• _Dataset excerpts_
"""

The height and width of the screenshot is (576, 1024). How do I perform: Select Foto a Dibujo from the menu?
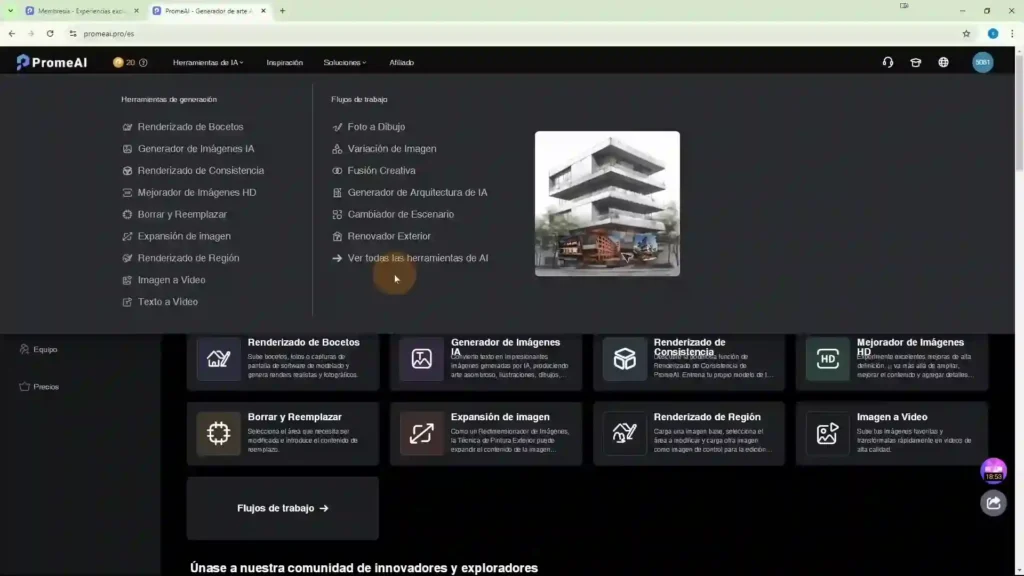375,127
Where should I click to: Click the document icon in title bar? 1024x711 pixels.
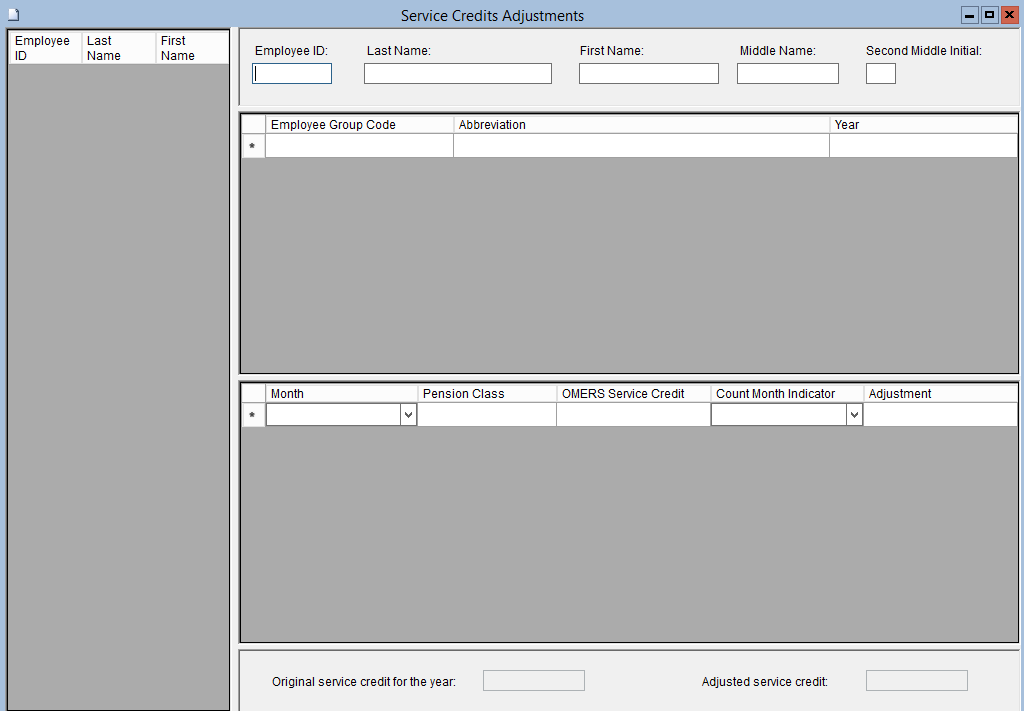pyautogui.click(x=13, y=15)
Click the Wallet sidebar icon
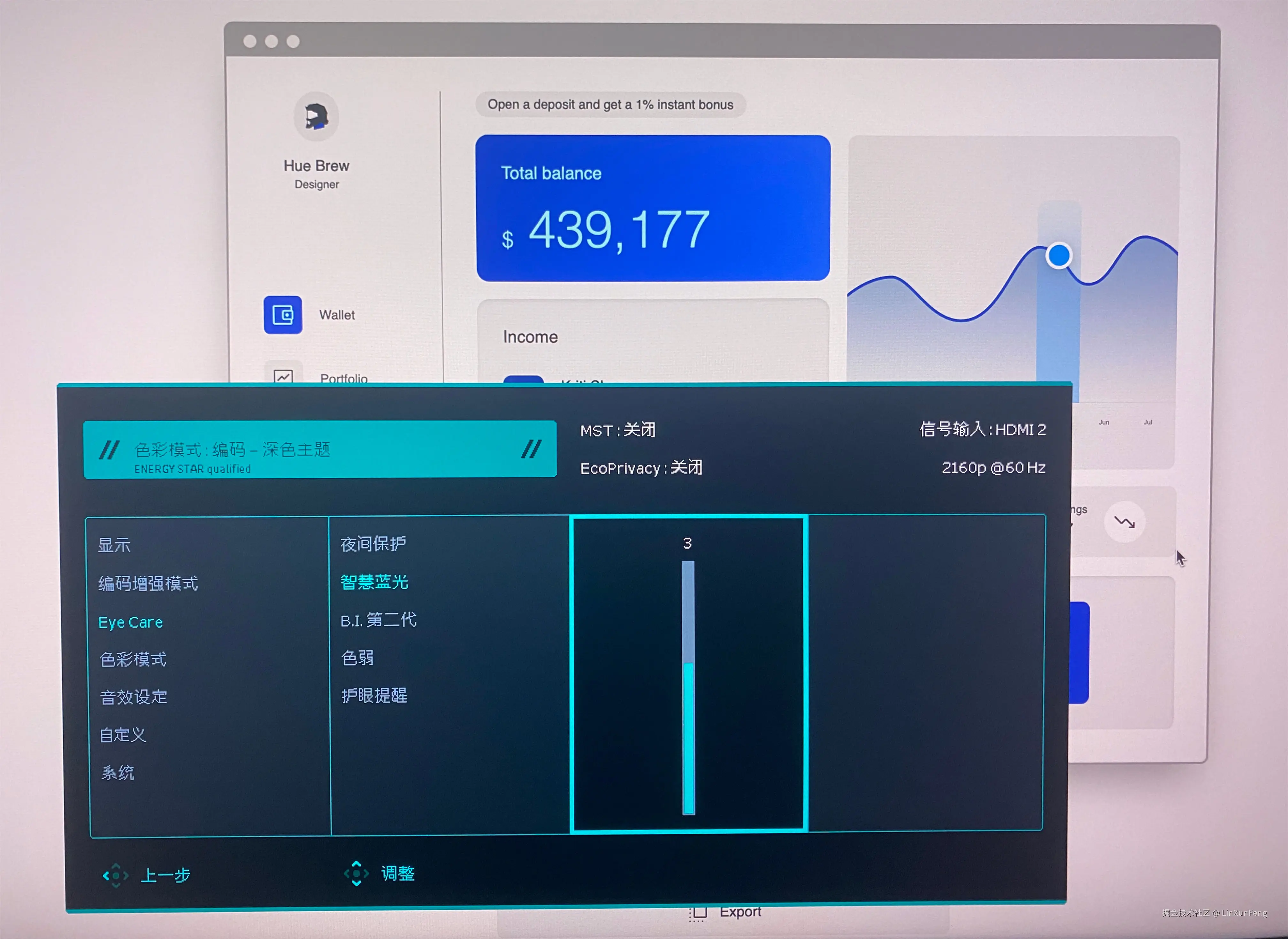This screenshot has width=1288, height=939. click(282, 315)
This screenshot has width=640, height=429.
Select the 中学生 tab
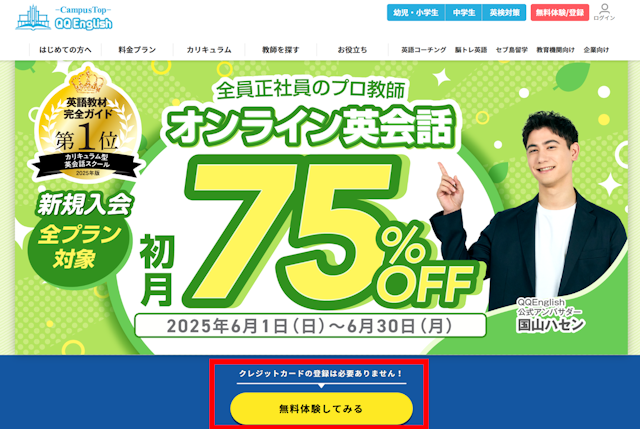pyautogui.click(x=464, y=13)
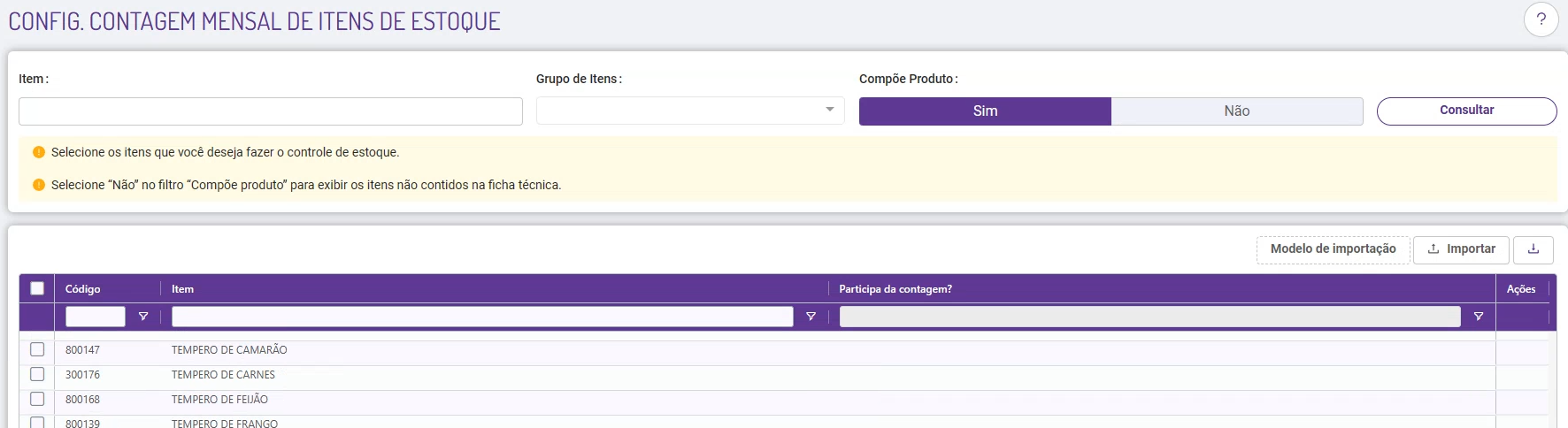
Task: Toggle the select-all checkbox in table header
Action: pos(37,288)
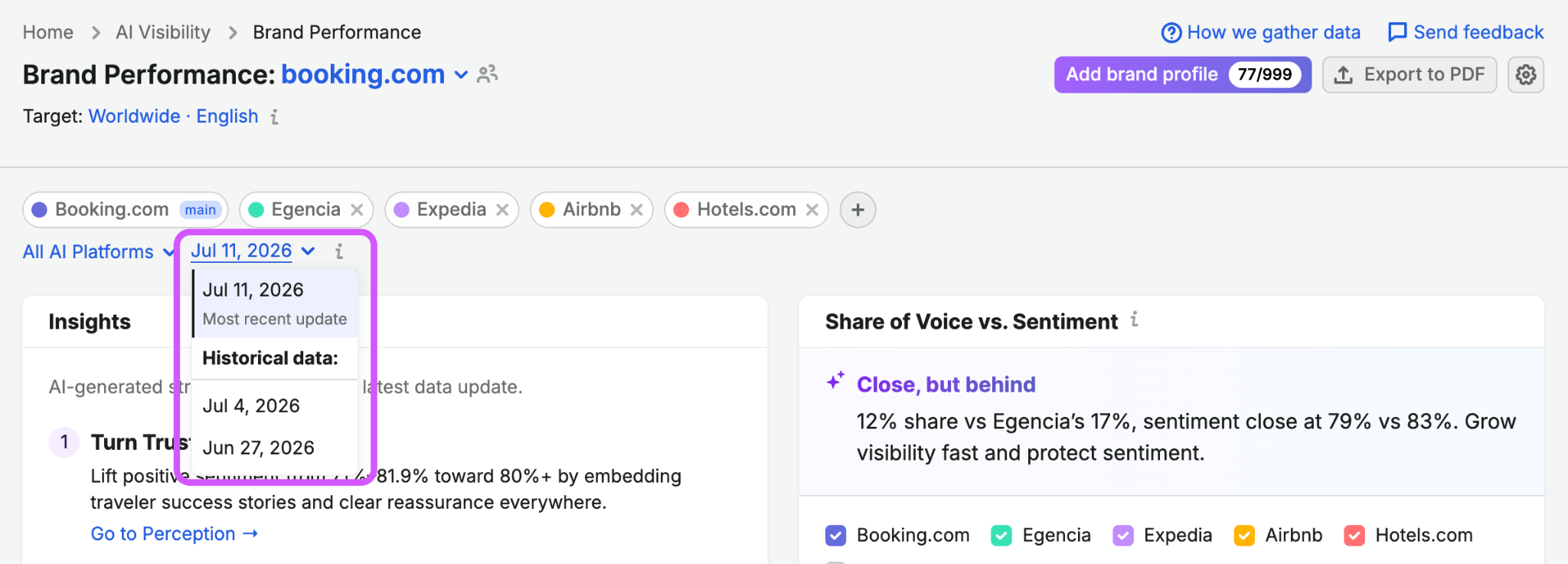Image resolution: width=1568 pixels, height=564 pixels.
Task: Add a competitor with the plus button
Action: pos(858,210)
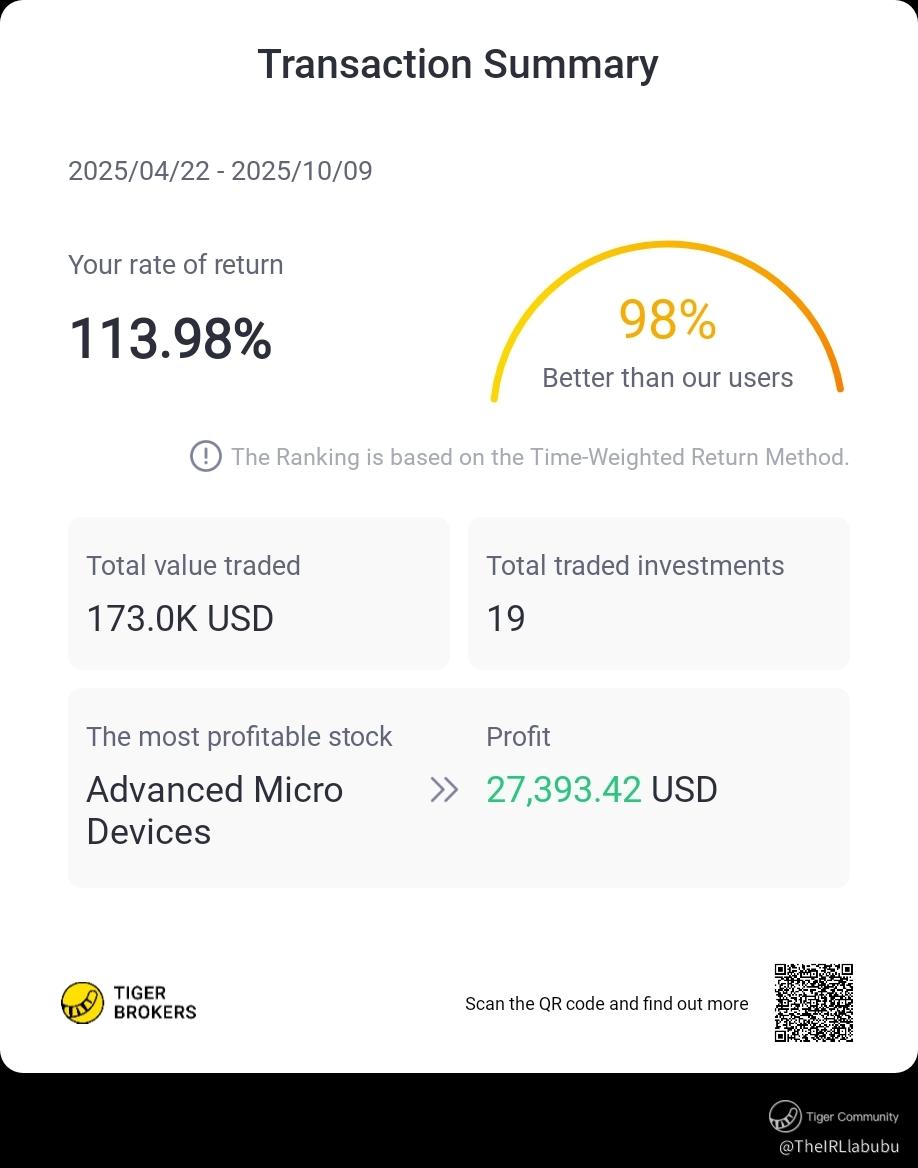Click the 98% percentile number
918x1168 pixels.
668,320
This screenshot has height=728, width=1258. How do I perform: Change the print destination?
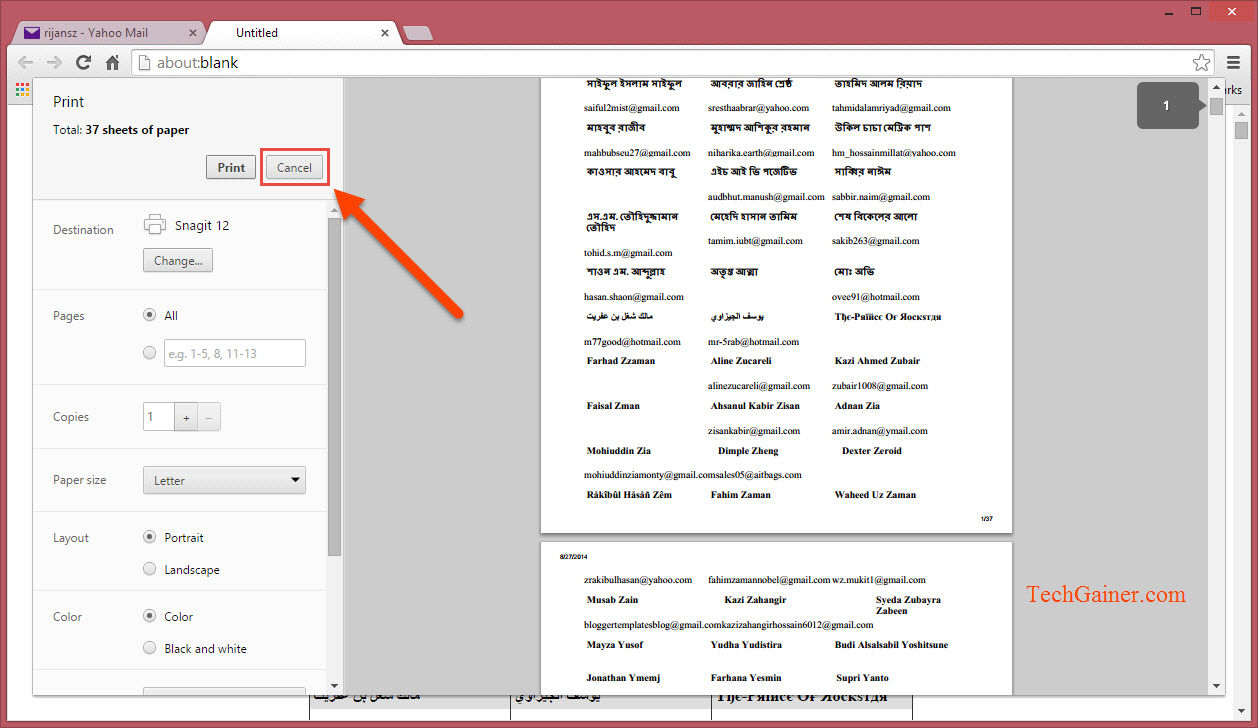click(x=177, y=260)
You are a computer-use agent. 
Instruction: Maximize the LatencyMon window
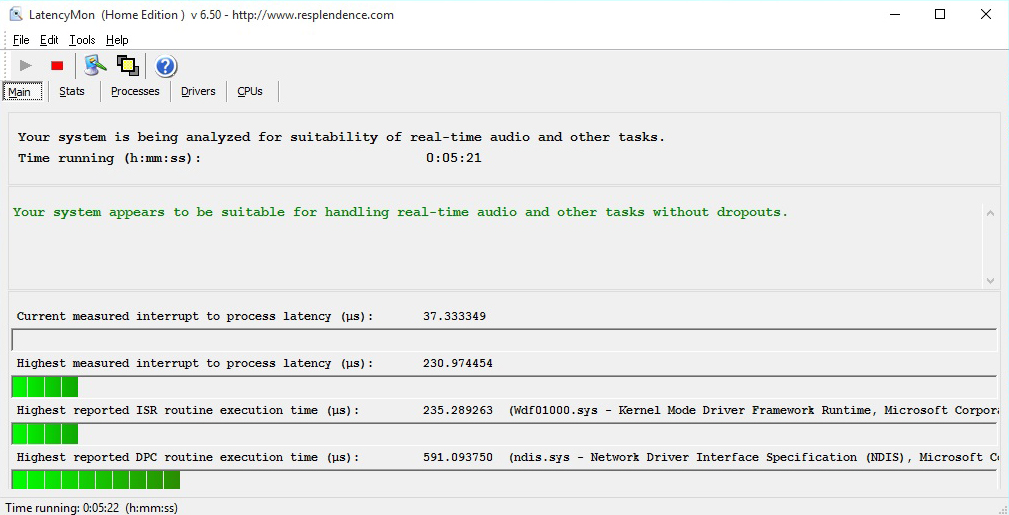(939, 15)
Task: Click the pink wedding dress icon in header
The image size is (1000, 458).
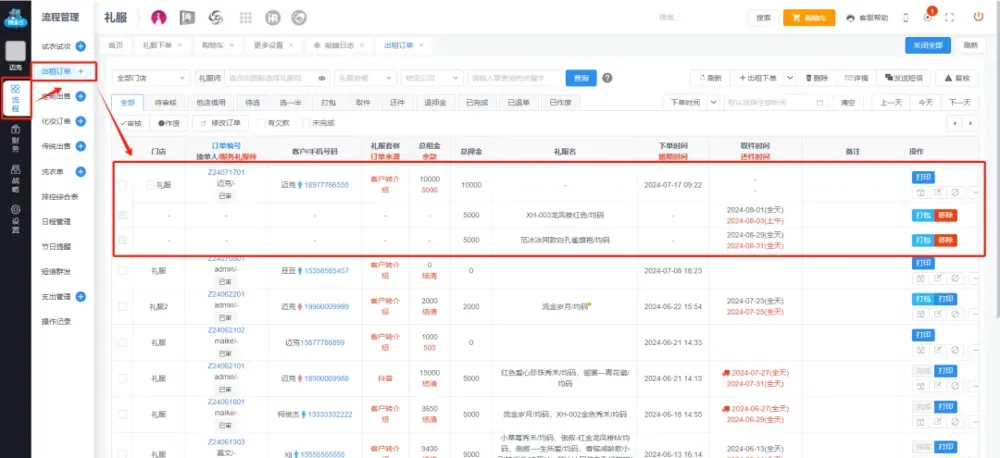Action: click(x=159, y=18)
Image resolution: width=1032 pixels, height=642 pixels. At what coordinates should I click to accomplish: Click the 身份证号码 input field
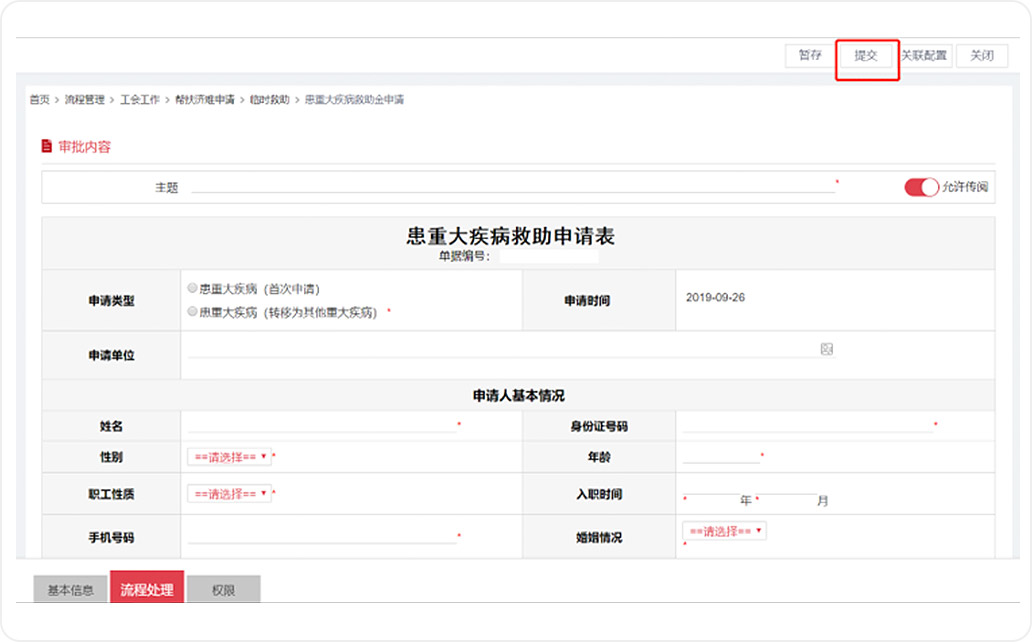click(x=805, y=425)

"""

• _PROBLEM TO WORK ON_
A verbatim copy of every record above is required, with all pictures omitted.

• _THE COMPLETED TASK_
The height and width of the screenshot is (576, 1024). How do I perform: Select Foto a Dibujo from the menu?
375,127
Where should I click to: Click the document icon in title bar? 1024x711 pixels.
pyautogui.click(x=13, y=15)
Click the Wallet sidebar icon
This screenshot has width=1288, height=939. click(282, 315)
This screenshot has width=640, height=429.
Select the 中学生 tab
pyautogui.click(x=464, y=13)
Task: Toggle the select-all checkbox in table header
Action: pos(37,288)
Image resolution: width=1568 pixels, height=564 pixels.
Task: Add a competitor with the plus button
Action: pos(858,210)
Click the 98% percentile number
918x1168 pixels.
668,320
This screenshot has height=728, width=1258. How do I perform: Change the print destination?
click(x=177, y=260)
You are a computer-use agent. 
Instruction: Maximize the LatencyMon window
(939, 15)
Task: Click the pink wedding dress icon in header
The image size is (1000, 458).
Action: click(x=159, y=18)
Image resolution: width=1032 pixels, height=642 pixels. At what coordinates should I click to accomplish: Click the 身份证号码 input field
click(x=805, y=425)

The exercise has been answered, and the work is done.